Starting at the line that contains "Given: Select the 소득세(간이세액) amount 3,480", transcribe every remaining line of the data below exactly, and omit all pictures.

> Dataset extract:
# # # # # # #
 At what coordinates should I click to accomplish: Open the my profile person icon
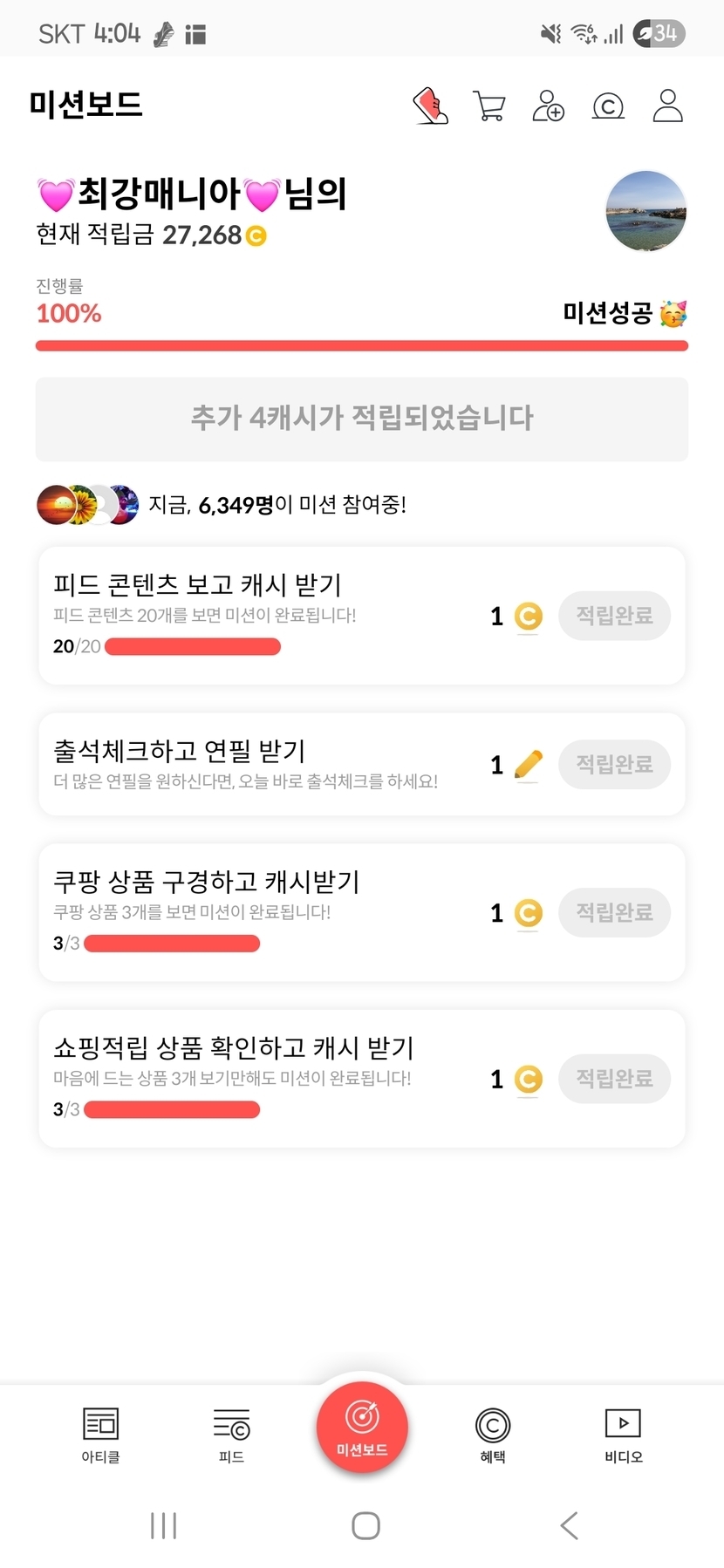(x=667, y=106)
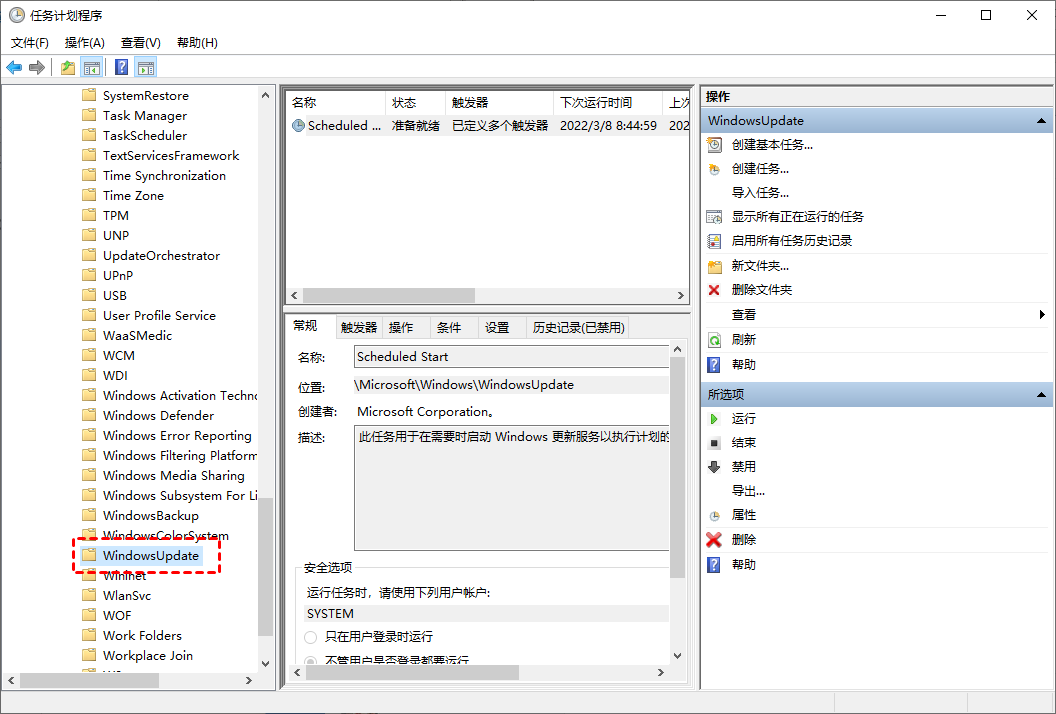Image resolution: width=1056 pixels, height=714 pixels.
Task: Open the 历史记录(已禁用) tab
Action: pyautogui.click(x=578, y=327)
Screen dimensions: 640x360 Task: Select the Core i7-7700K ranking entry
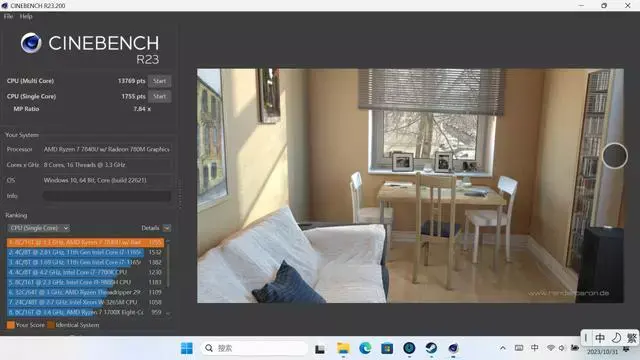tap(85, 272)
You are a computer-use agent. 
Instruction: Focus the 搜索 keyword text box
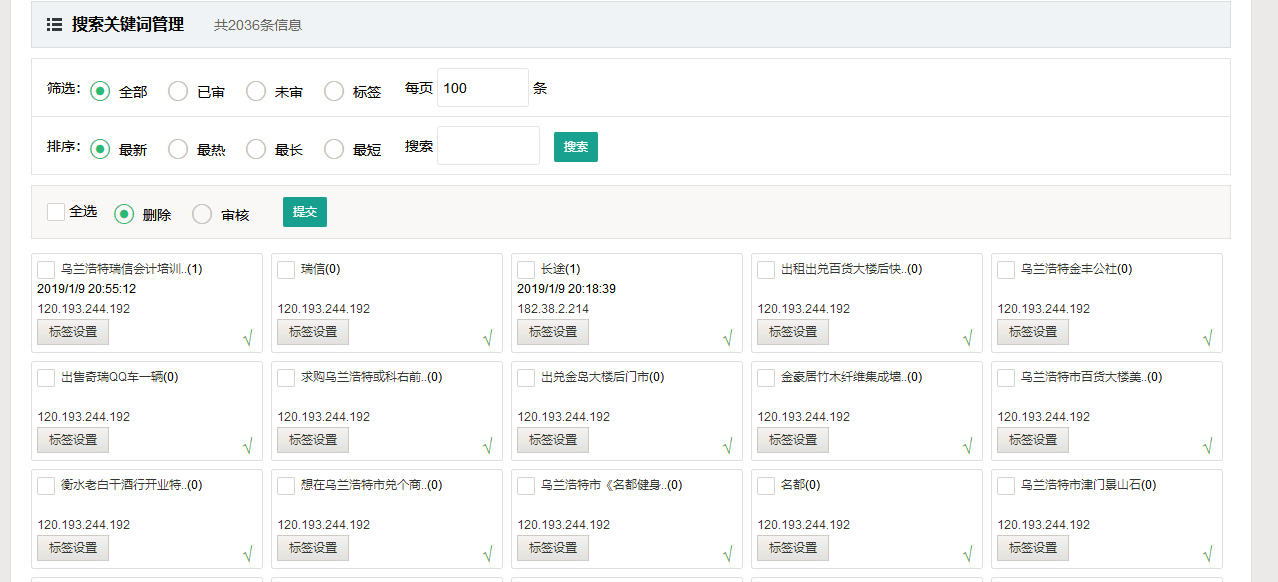[x=488, y=146]
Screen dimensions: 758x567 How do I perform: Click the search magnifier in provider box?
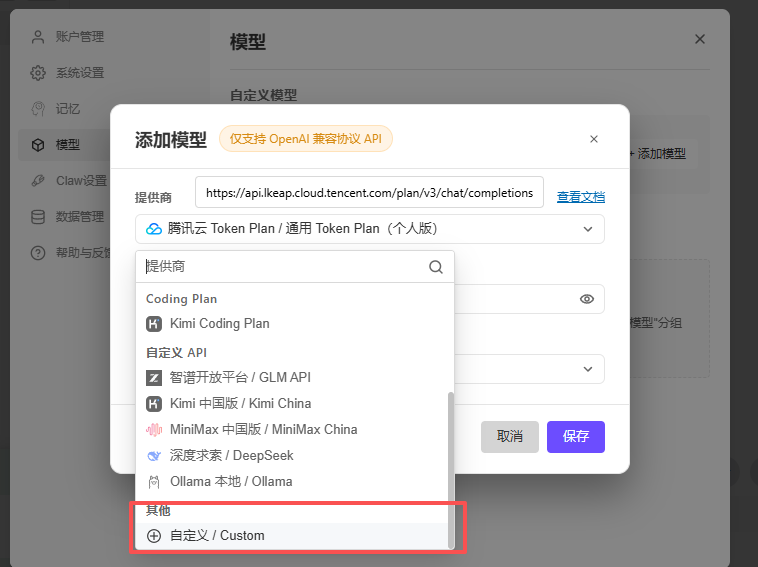pyautogui.click(x=436, y=267)
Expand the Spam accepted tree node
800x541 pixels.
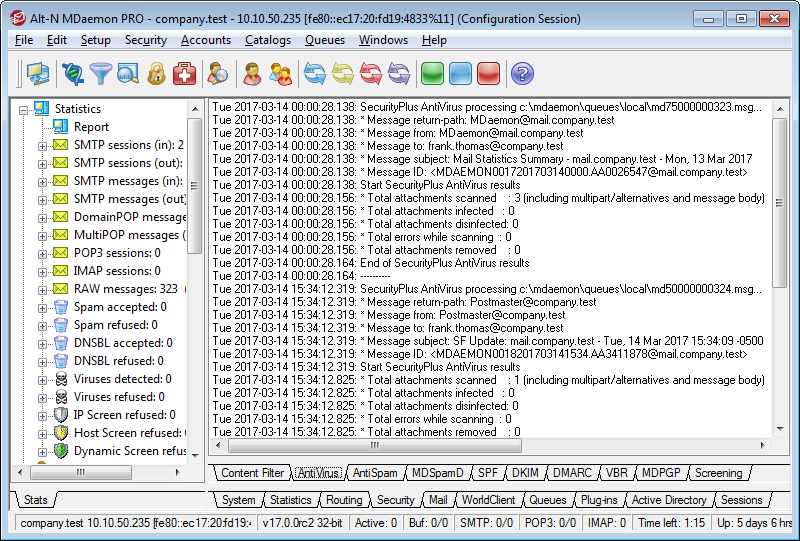point(42,307)
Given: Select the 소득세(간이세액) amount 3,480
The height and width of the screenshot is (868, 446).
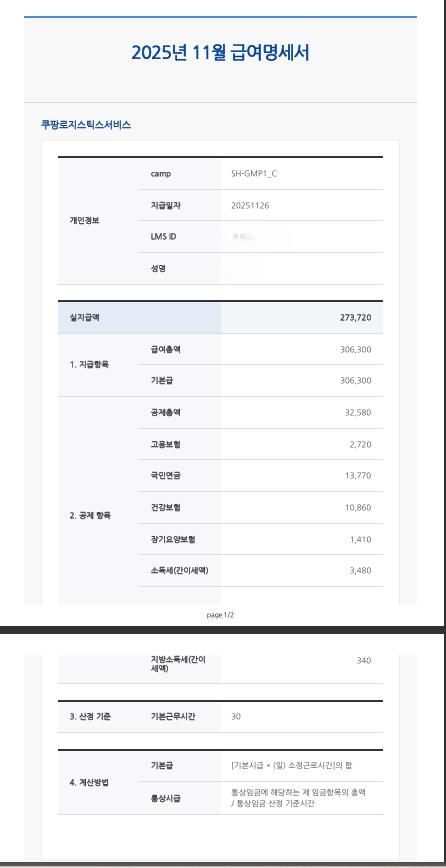Looking at the screenshot, I should point(361,571).
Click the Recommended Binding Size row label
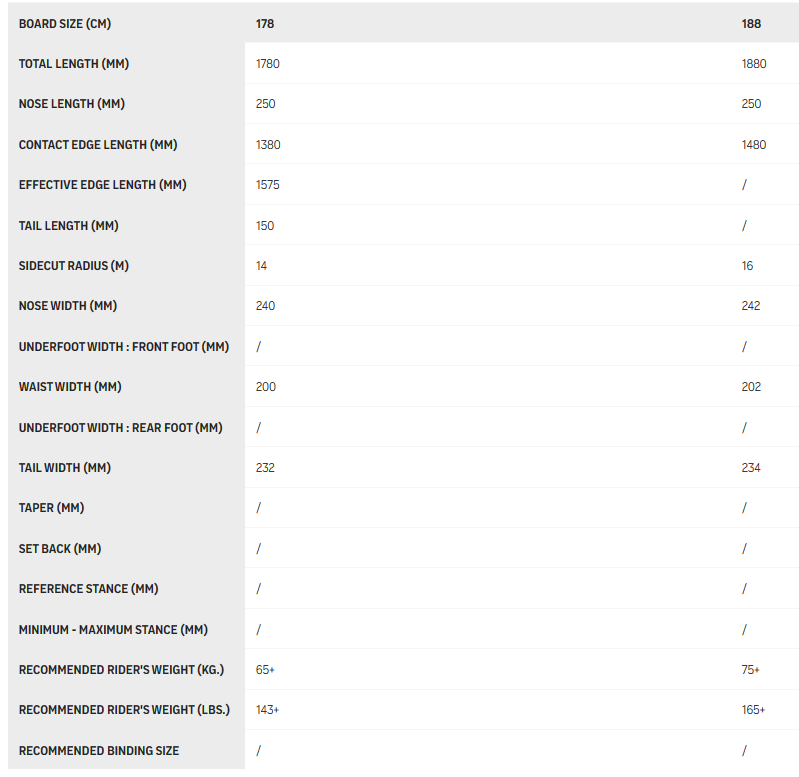The image size is (799, 777). (x=99, y=751)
# # # # # # #
> Written response:
Given: Select the 소득세(간이세액) amount 3,480
The height and width of the screenshot is (868, 446).
Looking at the screenshot, I should point(361,571).
Click the Recommended Binding Size row label
The image size is (799, 777). (x=99, y=751)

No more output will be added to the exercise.